That Day in March….
Picture this. It’s Monday 16 March 2020. It’s supposed to be the last few days of rehearsals before we launch our new Romeo onto the world (the brilliant Kip Johnson who has taken over from Artistic Director Ben Duke in our hit show Juliet & Romeo). Instead we’re all gathered in the kitchen at Laughton Lodge and we’ve just pulled the plug on at least 7 months of exciting, difficult, thrilling and logistically bonkers work. Hattie is on the phone to Solène who is stuck in Paris and trying to get to her family near Limoges via a public transport network that has almost completely shut down. I’m sitting with Bob Lockyer, the chair of our board whose kindness and lightness of touch is always so enormously appreciated, thinking my way through our next steps with the word ‘survival’ ticker taping through my brain. Emma and Pip are going through the huge food shop that’s just arrived and was meant to sustain the team for a whole week and turning it into a consolation feast. Dave is outside doing repairs to the set which will now go into storage indefinitely. Kip can be seen in the distance finding solace at the very top of an enormous oak tree having just realised that he won’t get to debut his Romeo in front of an audience any time soon. And Ben who, like a lot of people I know, retreats into domestic tasks when things get difficult, is hoovering.
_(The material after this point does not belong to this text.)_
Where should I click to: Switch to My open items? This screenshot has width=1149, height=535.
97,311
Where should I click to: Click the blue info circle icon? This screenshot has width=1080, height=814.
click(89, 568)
But when the hoovering was finished, the travel sorted, and Kip had come down from the oak tree, we sat together and ate the consolation feast. As we talked lightly about not much, none of us wanting to go too deeply into ‘what next’, I thought how lucky I was to be facing an uncertain future alongside these people. I knew that with hard work, kindness, creativity, lots of food and perhaps even some more hoovering, we would get through it.
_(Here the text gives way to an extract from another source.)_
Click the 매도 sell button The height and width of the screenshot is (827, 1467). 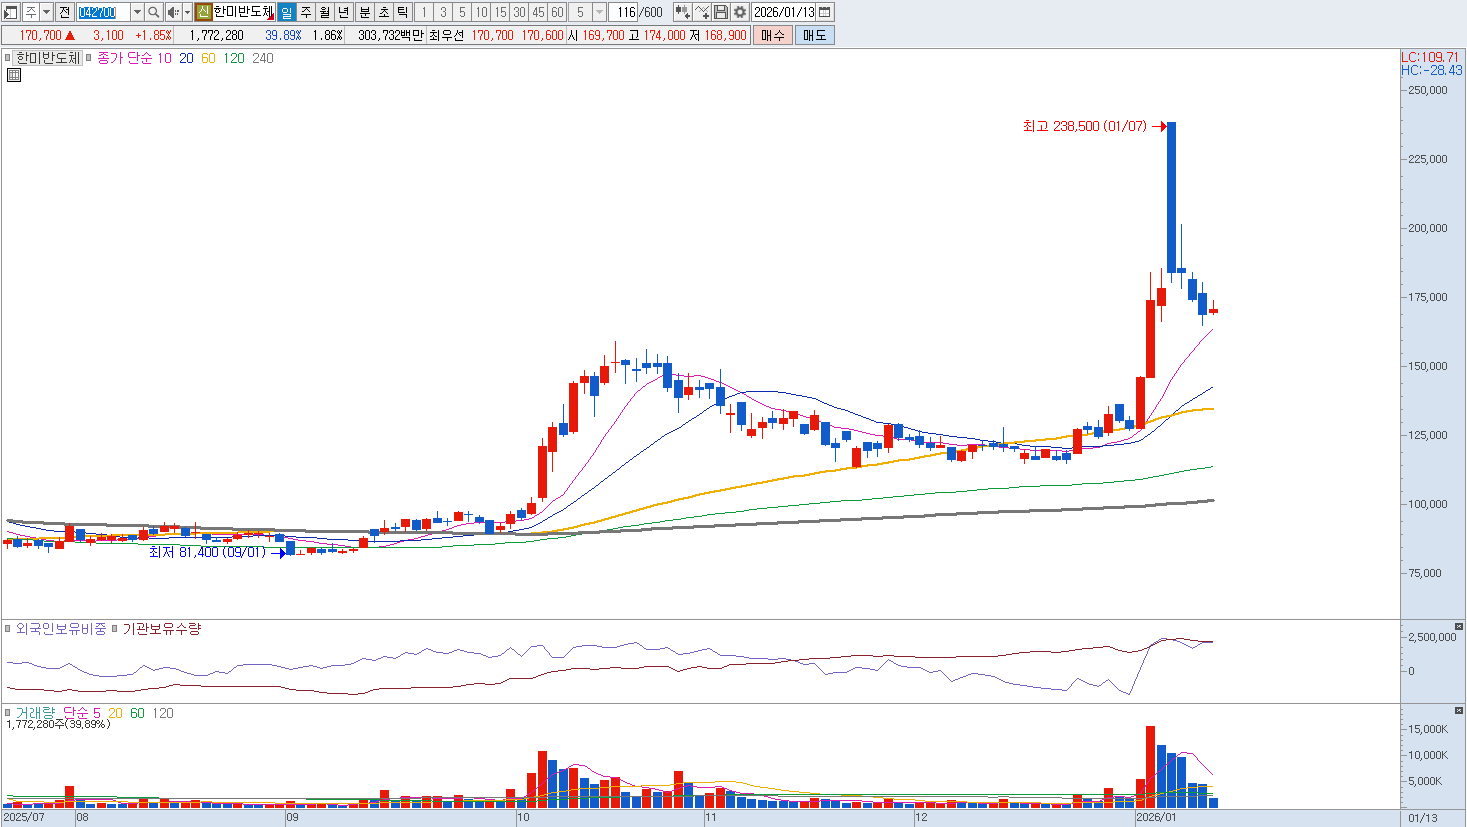pos(814,35)
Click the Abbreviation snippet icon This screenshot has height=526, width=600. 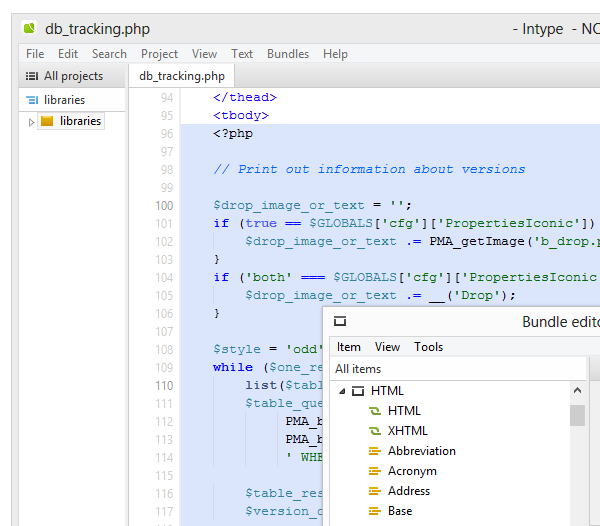375,451
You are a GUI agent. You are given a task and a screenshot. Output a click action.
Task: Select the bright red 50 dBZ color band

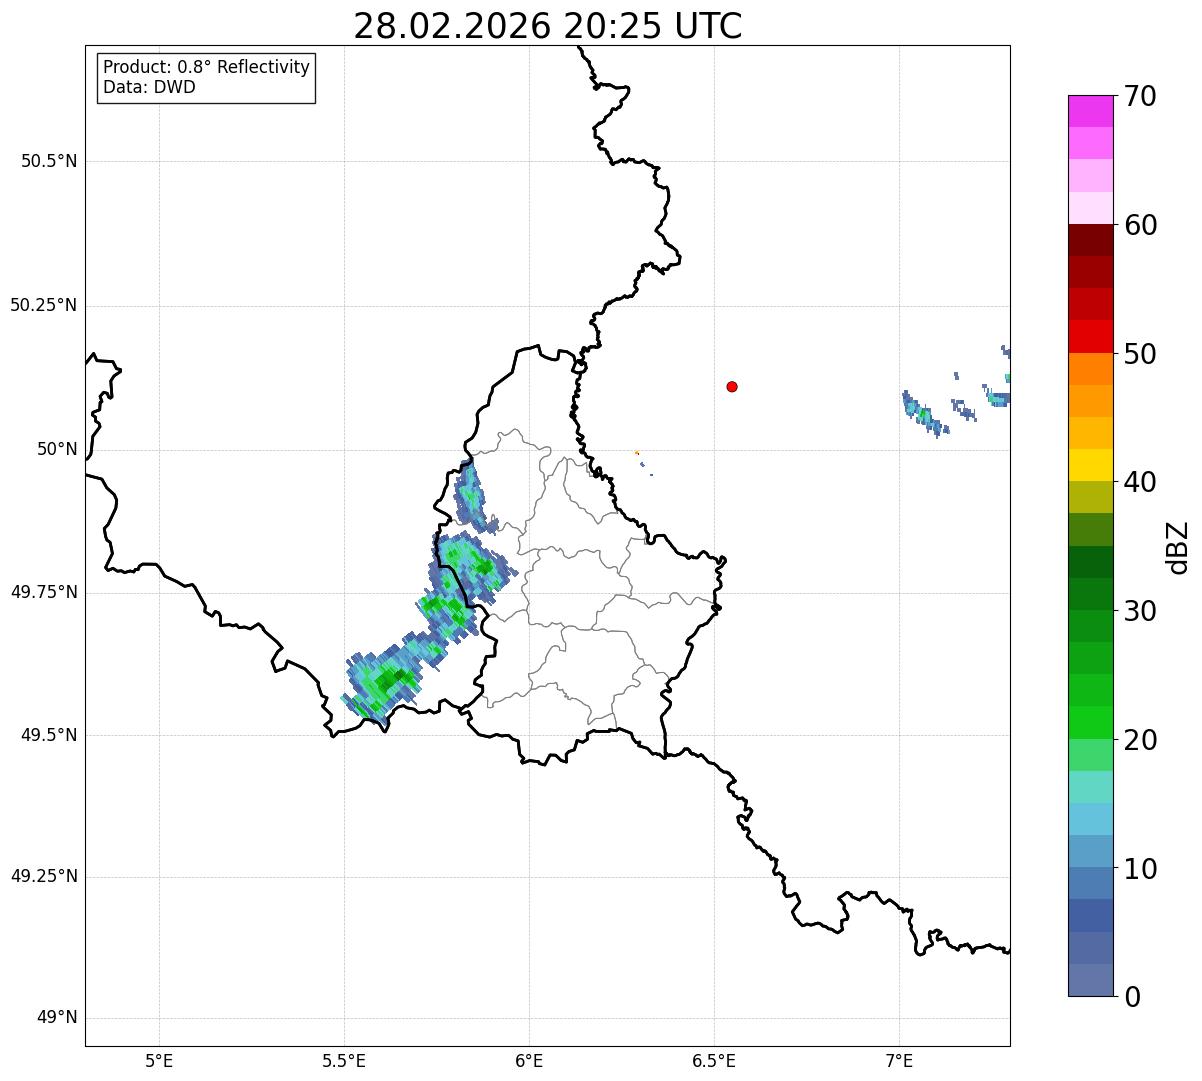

Since then we’ve kept our heads down; partly because we don’t feel we’ve had anything useful to say and partly because we have struggled to imagine a place for ourselves in a world without physical contact or live performance.
But behind the scenes we’ve been busy. As a company we strive for resilience and generosity. We believe that the one feeds the other and that the ideal state is to have the two in balance. With Covid19 and all its consequences our resilience has taken a bashing, but it’s a source of great pride to me that despite everything we have continued to be generous. We upheld our financial commitments to our freelance team. We reached out to artists we’ve worked with over the last few years and provided support. We worked closely with venues and partners to reschedule and reorganise tour dates. We stayed open for business.
Meanwhile, thanks to Emergency Funding from Arts Council England (and the millions of National Lottery ticket buyers who make that funding possible), alongside countless acts of friendship – from our partners at The Place, Farnham Maltings and House, Warwick Arts Centre, National Rural Touring Forum and Queen Mary University; from Mike & Caroline Howes; and from a person who, very late one night and out of the blue, gave a donation through our website and made me cry – our resilience is returning.
We’re beginning to feel like we’ve got something to say again. Watch this space.